La veille, suite à son arrestation samedi 16 mai à Asnières-sur-Seine, en banlieue parisienne, il a été transféré à la prison de la Santé, et présenté au Procureur général près la Cour. Toutefois, après une requête de son avocat, Me Emmanuel Altit, l’audience sera probablement renvoyée à mercredi prochain. La Chambre disposera alors d’un délai de 15 jours pour se prononcer sur la validité du mandat d’arrêt émis par le Mécanisme pour les Tribunaux pénaux internationaux (MTPI), soit l’institution mandatée pour finaliser les travaux du Tribunal pénal international pour le Rwanda (TPIR). Si la Chambre rend un avis favorable, Félicien Kabuga pourra se pourvoir devant la Cour de cassation, laquelle devra statuer dans les deux mois suivant le pourvoi.

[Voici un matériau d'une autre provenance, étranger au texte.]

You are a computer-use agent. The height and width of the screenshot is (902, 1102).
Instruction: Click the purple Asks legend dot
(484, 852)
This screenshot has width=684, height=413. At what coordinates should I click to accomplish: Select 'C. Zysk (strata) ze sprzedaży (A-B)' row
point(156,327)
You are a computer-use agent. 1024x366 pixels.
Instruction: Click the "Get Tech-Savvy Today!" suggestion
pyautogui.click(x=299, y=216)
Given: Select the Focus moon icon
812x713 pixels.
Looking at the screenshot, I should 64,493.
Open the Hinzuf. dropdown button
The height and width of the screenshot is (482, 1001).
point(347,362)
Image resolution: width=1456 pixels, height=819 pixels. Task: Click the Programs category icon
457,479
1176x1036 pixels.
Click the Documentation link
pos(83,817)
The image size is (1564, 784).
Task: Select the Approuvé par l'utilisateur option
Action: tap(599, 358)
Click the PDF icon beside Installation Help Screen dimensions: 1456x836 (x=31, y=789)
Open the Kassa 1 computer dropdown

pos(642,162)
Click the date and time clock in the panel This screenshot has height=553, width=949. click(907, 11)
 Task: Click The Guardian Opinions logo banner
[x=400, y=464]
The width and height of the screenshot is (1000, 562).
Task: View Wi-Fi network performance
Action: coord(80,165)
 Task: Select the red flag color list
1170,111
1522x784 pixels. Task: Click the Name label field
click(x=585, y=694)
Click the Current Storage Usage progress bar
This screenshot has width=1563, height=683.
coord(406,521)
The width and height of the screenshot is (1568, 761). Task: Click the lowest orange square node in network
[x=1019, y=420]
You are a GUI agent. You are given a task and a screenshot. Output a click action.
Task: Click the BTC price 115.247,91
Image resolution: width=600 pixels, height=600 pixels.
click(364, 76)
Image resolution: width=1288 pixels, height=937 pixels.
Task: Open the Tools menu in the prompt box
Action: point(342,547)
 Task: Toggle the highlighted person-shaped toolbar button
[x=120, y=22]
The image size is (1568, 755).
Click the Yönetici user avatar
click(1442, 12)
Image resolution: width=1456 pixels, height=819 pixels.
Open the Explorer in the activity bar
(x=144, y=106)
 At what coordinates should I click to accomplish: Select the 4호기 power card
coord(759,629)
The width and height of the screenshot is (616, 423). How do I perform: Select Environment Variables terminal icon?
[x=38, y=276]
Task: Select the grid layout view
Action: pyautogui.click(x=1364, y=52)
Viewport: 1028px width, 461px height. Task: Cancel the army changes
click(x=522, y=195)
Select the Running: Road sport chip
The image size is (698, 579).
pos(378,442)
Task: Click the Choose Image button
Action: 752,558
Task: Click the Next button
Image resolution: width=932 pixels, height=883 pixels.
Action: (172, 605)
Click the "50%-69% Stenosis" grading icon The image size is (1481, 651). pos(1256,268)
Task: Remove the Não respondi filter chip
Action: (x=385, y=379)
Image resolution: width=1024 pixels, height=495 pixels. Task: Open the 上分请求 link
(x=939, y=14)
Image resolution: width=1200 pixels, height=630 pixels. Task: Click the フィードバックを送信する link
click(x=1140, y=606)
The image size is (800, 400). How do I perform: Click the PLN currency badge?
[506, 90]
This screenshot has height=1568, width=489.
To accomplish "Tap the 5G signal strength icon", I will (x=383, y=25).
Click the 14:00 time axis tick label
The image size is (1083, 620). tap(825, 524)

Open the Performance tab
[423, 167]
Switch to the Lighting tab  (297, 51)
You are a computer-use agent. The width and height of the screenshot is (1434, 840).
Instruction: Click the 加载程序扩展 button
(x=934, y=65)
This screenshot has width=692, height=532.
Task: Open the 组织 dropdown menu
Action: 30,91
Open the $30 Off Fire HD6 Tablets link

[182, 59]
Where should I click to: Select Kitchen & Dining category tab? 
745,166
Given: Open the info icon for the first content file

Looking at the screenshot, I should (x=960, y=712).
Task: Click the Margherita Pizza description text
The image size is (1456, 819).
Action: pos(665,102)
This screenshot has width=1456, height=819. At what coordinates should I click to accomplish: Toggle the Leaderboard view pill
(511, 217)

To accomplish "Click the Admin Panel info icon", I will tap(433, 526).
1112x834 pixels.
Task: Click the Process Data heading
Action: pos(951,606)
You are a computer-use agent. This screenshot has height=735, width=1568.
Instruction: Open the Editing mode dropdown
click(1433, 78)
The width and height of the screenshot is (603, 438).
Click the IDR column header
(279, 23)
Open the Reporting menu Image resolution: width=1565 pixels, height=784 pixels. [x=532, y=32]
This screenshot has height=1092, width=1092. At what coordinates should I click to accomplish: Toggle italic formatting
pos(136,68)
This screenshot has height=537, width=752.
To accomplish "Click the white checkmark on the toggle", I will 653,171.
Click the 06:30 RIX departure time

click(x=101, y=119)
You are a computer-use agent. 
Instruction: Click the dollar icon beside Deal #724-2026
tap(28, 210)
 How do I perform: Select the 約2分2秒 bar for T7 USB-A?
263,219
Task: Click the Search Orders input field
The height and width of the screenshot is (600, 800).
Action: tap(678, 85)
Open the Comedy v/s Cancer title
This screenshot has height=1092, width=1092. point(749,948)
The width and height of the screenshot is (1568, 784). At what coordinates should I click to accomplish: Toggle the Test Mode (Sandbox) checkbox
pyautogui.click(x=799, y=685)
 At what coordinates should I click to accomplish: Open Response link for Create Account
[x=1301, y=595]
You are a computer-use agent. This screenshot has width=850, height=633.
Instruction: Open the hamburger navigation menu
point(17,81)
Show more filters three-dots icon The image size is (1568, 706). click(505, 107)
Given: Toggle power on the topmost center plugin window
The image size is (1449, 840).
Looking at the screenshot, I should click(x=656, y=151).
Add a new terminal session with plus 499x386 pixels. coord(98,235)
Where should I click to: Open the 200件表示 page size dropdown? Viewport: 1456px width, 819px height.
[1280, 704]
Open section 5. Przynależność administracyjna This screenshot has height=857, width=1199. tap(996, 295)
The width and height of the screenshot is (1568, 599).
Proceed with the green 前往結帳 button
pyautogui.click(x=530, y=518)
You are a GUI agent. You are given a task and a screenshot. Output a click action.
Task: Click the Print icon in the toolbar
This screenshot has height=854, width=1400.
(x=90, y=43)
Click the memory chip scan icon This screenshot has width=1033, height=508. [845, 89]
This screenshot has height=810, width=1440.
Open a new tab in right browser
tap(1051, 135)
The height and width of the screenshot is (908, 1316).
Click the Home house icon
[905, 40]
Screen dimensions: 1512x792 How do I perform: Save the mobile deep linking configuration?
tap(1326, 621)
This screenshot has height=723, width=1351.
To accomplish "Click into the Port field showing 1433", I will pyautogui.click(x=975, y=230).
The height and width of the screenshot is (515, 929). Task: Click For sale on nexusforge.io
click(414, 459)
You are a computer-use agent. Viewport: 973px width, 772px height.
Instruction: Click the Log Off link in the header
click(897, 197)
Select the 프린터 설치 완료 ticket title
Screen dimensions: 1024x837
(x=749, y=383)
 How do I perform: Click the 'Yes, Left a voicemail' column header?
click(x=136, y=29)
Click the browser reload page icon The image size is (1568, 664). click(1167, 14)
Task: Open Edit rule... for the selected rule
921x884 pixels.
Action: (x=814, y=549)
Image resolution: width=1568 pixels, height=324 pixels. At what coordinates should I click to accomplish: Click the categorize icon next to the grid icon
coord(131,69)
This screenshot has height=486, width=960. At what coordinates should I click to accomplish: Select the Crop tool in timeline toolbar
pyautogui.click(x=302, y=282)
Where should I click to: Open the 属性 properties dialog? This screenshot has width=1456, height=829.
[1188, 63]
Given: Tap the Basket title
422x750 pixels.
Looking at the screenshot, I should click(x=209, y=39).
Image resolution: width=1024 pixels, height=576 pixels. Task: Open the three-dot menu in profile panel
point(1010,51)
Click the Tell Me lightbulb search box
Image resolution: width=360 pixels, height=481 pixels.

Puis, Félicien Kabuga devrait être transféré à La Haye, aux Pays-Bas. Si c’est le cas, il sera jugé par le MTPI au cours d’un procès qui se tiendrait soit à La Haye, soit à Arusha, en Tanzanie. Cependant il existe une autre hypothèse : le Rwanda pourrait demander à le juger. Cette éventualité est balayée par le MTPI qui estime être la seule structure compétente pour le poursuivre. Kigali ne pourra se saisir du dossier qu’après une refonte des statuts du MTPI, réforme qui devra être validée par un vote du Conseil de sécurité des Nations unies.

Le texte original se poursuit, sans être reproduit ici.